22 Kasım 2012 Perşembe

Ol-mak ya da DAVRAN-mak, Mesele Biraz Bilinçaltında :)

Bir önceki yazımızda anlattığım örnek biraz havada kalmış galiba. Daha güzel bir örnekle açıklayalım o zaman.

Şimdi bir kişi OL-mak ya da öyle bir kişiymiş gibi DAVRAN-mak arasında dağlar kadar fark vardır. Diyelim ki siz, "hayır diyemeyen bir kişisiniz". Bir türlü "hayır" diyemiyorsunuz, kendinize öncelik veremiyorsunuz. Artık bu sizi rahatsız etmeye başladı, hatta canınıza tak etti. Siz artık değişmek istiyorsunuz. "Hayır" diyebilen bir insan olmak istiyorsunuz. Diyin o zaman! Sizi engelleyen ne :)

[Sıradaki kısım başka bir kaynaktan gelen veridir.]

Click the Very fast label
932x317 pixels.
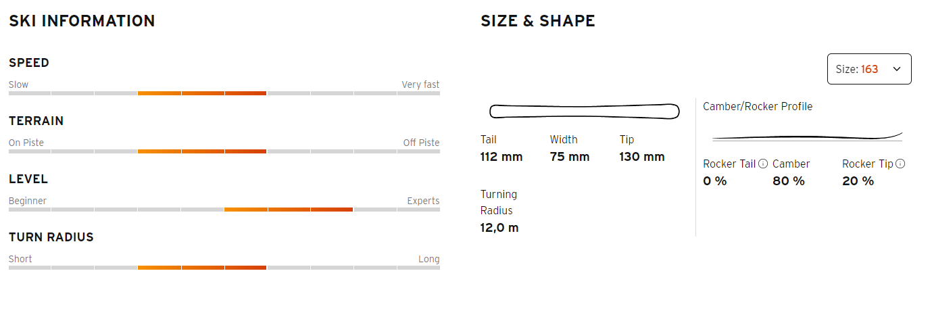(420, 84)
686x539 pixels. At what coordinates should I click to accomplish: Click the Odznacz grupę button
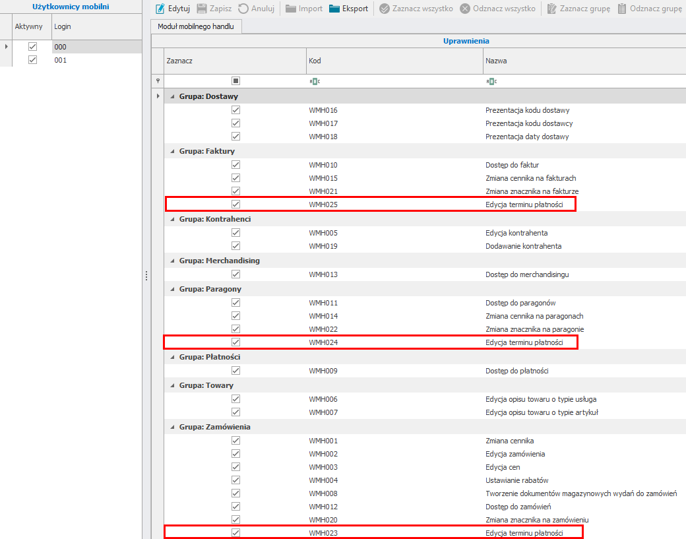pos(649,9)

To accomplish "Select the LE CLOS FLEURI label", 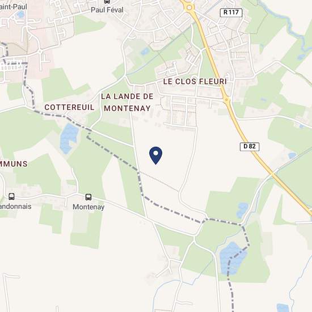I will tap(195, 81).
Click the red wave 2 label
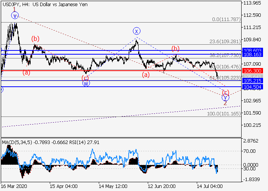Image resolution: width=268 pixels, height=191 pixels. point(226,104)
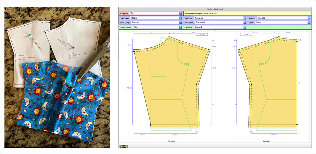Click the top neckline control point on Back Left
316x154 pixels.
297,40
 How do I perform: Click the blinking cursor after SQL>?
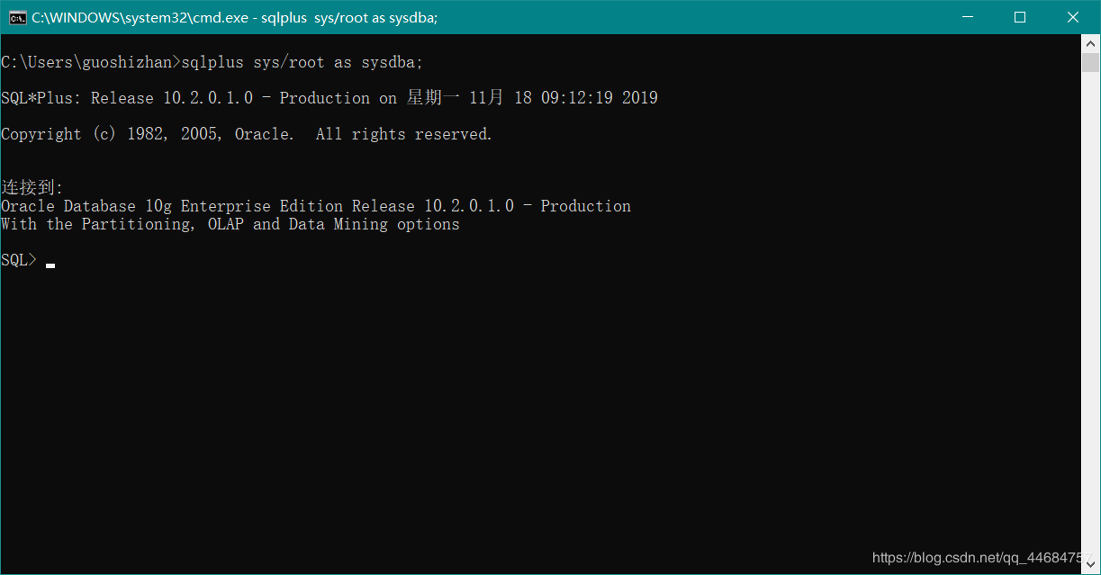point(50,265)
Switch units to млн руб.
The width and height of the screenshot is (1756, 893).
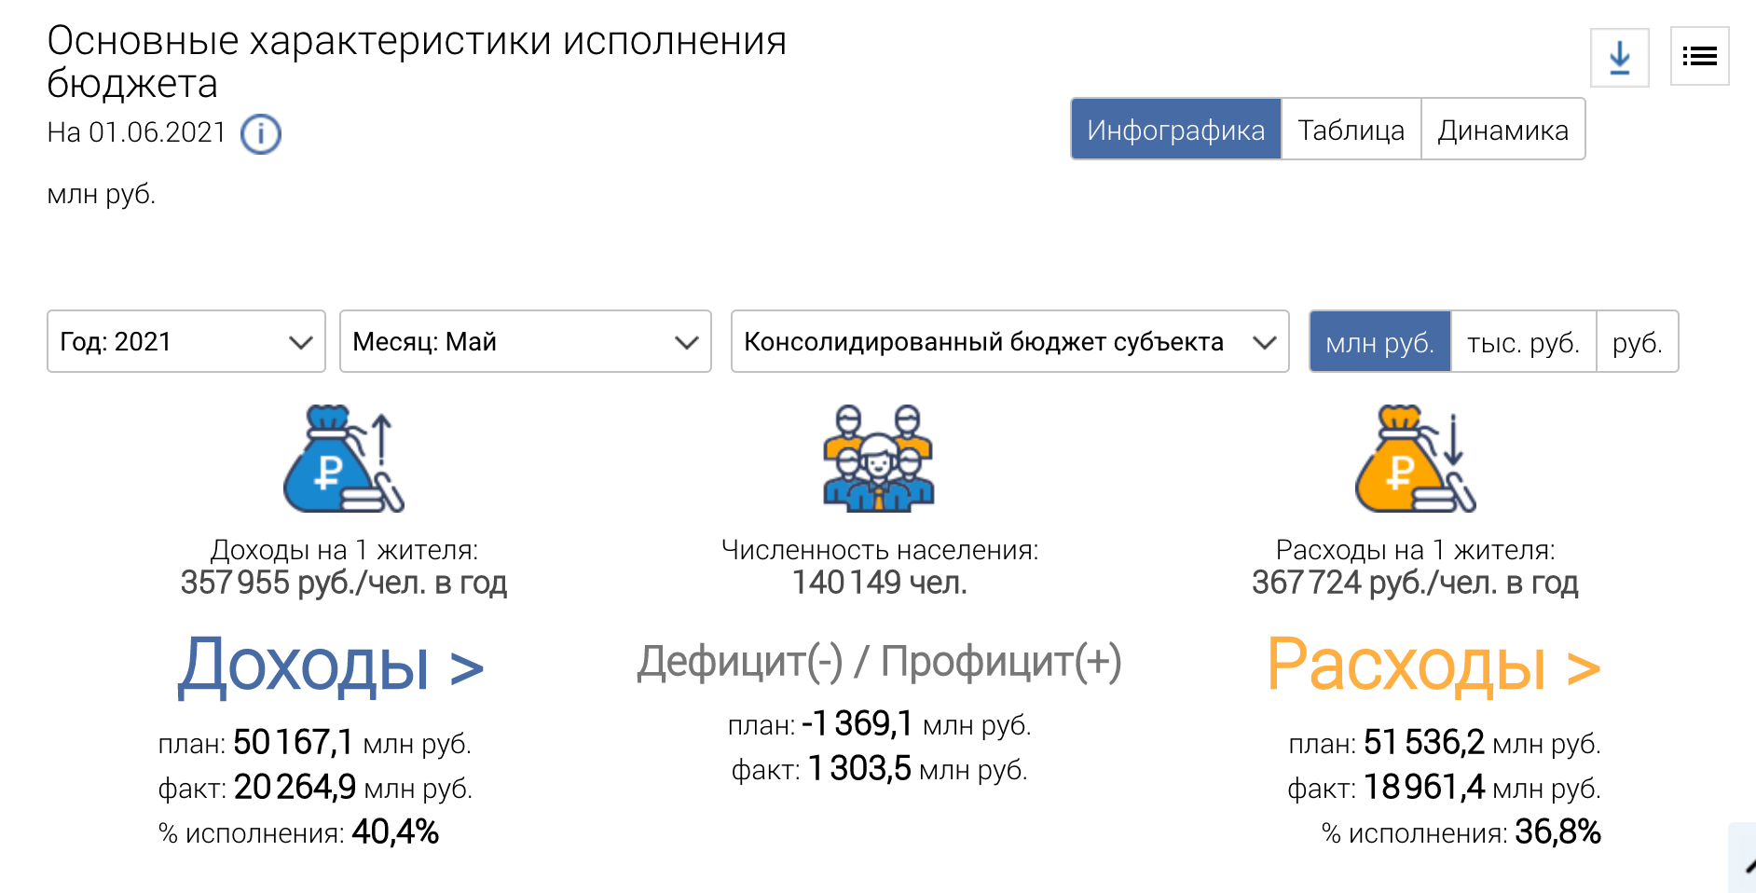1379,342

Cevap doğru, her zamanki gibi bilinçaltı kodlarınız :)

Dolayısıyla, eğer ki siz "hayır" diyebilen bir insanın iç rahatlığına kavuşana kadar, bu şekilde davranırsanız, yani "hayır" demeye başlarsanız kendiniz huzursuz olacaksınız. Bir süre sonra da böyle davranmaktan vazgeçeceksiniz zaten. Olay da bu işte. OL-madığınız bir insan gibi DAVRAN-mak.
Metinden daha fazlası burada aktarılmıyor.